[Stored items]
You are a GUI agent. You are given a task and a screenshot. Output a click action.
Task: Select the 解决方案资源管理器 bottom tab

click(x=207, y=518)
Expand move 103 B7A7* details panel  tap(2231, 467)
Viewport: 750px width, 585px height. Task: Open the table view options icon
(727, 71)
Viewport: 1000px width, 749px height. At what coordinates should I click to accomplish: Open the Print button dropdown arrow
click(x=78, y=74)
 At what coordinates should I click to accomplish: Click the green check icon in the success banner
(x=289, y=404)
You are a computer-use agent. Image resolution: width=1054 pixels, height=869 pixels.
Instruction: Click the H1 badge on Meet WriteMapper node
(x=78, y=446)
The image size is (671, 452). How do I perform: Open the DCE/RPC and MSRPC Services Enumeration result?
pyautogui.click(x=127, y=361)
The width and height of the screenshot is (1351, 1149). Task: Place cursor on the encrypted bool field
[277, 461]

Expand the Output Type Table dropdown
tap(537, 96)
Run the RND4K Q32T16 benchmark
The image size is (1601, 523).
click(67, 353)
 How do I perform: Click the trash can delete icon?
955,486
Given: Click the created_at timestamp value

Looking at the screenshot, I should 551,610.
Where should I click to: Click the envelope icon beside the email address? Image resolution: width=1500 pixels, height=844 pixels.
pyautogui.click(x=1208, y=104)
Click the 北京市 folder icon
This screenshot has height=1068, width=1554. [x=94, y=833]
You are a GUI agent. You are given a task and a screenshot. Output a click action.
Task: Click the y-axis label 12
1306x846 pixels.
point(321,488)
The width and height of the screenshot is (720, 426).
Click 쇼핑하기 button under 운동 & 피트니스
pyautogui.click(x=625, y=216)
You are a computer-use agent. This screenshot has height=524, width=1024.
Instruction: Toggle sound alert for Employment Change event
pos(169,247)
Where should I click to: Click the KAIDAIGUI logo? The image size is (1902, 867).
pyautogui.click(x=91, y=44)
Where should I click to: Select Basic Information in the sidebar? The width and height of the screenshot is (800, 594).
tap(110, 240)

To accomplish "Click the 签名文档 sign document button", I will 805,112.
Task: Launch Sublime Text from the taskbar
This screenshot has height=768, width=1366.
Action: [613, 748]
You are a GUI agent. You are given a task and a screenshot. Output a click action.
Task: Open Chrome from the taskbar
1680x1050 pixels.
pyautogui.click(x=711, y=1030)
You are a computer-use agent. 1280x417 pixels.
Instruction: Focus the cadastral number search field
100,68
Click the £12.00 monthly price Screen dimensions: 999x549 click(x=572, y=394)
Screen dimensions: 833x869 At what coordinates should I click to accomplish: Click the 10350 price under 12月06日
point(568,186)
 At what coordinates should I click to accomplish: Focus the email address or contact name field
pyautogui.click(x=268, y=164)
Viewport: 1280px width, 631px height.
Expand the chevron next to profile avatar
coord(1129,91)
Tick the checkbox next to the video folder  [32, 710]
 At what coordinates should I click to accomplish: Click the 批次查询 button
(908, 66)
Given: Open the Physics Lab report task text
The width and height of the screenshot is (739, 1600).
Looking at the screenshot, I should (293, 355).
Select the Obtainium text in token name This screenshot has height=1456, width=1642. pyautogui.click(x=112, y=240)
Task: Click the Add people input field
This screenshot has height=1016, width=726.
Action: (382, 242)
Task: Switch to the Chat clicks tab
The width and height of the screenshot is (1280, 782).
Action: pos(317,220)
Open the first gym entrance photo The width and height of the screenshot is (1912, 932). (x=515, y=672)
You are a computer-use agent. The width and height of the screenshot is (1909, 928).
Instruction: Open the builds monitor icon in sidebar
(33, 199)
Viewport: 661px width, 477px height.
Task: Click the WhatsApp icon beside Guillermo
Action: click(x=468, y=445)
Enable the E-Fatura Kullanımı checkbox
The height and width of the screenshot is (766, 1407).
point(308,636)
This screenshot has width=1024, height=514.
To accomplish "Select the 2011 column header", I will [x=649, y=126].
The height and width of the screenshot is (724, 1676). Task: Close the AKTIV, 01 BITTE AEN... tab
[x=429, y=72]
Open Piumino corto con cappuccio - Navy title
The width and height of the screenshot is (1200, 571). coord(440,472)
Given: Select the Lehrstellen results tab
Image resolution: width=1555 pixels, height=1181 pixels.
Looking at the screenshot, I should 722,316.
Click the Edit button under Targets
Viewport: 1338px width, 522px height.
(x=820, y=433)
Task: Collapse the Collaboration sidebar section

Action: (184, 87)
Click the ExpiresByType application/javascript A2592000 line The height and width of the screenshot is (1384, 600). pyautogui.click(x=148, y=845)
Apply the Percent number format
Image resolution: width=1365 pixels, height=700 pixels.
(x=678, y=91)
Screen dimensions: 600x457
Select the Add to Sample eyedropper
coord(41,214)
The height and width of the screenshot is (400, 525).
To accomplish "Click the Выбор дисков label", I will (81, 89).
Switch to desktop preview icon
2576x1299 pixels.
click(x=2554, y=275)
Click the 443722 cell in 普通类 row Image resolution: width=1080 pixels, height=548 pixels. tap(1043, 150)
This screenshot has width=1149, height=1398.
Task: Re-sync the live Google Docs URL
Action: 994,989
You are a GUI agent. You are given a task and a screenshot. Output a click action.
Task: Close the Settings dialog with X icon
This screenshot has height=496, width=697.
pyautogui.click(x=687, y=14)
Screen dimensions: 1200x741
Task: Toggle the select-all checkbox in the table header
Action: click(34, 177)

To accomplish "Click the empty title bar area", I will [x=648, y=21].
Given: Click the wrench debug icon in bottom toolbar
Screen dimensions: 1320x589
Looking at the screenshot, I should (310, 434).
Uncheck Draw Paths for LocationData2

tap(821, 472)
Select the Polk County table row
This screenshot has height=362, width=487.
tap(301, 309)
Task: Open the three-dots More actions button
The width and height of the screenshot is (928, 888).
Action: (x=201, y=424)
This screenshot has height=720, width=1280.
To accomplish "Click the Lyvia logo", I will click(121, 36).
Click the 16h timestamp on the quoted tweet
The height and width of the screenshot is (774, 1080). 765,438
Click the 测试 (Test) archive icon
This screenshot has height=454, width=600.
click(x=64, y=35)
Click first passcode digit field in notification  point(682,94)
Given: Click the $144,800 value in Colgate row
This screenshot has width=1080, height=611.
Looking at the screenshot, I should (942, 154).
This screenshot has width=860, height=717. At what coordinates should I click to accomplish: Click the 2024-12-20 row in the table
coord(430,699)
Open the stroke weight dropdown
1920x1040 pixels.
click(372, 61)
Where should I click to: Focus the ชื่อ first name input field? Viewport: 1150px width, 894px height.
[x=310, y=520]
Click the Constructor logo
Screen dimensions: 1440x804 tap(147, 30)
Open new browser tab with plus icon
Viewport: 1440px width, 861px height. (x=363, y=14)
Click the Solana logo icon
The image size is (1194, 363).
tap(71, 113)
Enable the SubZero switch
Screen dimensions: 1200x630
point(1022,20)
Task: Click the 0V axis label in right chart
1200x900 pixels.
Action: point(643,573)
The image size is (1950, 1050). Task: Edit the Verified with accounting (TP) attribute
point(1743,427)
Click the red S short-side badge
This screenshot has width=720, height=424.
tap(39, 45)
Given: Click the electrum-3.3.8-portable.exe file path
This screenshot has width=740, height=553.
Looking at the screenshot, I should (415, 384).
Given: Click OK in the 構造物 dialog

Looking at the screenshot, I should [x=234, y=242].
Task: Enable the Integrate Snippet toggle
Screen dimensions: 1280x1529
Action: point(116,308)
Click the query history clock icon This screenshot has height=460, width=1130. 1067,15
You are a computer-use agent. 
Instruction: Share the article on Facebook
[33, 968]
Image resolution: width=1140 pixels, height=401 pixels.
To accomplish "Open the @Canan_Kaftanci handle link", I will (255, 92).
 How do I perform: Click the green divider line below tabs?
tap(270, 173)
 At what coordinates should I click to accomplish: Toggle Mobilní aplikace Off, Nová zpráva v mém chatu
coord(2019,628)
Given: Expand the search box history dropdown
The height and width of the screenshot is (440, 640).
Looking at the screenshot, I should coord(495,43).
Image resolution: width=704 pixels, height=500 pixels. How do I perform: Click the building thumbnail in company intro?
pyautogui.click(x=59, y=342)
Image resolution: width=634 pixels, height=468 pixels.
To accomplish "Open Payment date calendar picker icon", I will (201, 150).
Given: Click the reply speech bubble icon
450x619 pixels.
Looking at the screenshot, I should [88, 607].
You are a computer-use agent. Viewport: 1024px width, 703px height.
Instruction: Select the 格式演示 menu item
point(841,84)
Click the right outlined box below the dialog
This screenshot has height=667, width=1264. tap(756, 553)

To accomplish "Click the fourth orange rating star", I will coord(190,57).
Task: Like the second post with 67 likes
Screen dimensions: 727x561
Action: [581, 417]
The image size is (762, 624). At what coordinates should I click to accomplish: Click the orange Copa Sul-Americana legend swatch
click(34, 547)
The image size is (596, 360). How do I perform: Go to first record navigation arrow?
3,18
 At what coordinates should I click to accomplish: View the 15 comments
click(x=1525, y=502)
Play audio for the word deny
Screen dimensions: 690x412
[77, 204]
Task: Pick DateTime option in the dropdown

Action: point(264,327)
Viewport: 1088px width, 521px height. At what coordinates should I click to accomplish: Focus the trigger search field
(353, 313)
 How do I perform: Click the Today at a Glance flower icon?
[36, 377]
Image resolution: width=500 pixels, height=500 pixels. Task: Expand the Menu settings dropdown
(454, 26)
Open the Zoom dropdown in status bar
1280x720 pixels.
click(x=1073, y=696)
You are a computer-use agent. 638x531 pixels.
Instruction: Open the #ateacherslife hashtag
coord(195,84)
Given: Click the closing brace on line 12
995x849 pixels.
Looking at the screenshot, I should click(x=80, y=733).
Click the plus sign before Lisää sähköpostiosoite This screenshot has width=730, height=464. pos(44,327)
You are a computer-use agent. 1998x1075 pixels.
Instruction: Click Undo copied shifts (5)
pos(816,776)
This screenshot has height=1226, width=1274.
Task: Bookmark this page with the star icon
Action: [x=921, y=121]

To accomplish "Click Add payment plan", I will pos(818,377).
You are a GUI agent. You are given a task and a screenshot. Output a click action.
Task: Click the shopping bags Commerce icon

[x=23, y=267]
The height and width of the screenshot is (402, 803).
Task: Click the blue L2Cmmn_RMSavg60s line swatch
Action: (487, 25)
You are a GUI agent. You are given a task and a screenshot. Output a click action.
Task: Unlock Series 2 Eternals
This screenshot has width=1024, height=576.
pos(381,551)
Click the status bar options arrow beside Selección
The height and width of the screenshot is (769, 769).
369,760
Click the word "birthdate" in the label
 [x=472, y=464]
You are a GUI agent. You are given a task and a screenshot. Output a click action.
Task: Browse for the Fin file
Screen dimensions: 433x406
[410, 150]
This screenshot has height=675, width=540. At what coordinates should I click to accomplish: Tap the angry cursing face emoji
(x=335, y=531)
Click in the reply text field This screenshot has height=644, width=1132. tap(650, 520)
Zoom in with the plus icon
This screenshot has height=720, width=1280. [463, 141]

--- What to do ---
Retype only this portion of the data above: the line containing "Click the £12.00", the line containing "Select the Obtainium", and all lines between them, exactly.

--- Reply ---
Click the £12.00 monthly price Screen dimensions: 999x549 click(x=572, y=394)
Screen dimensions: 833x869 At what coordinates should I click to accomplish: Click the 10350 price under 12月06日
point(568,186)
 At what coordinates should I click to accomplish: Focus the email address or contact name field
pyautogui.click(x=268, y=164)
Viewport: 1280px width, 631px height.
Expand the chevron next to profile avatar
coord(1129,91)
Tick the checkbox next to the video folder  [32, 710]
 At what coordinates should I click to accomplish: Click the 批次查询 button
(908, 66)
Given: Open the Physics Lab report task text
The width and height of the screenshot is (739, 1600).
Looking at the screenshot, I should (293, 355).
Select the Obtainium text in token name This screenshot has height=1456, width=1642. pyautogui.click(x=112, y=240)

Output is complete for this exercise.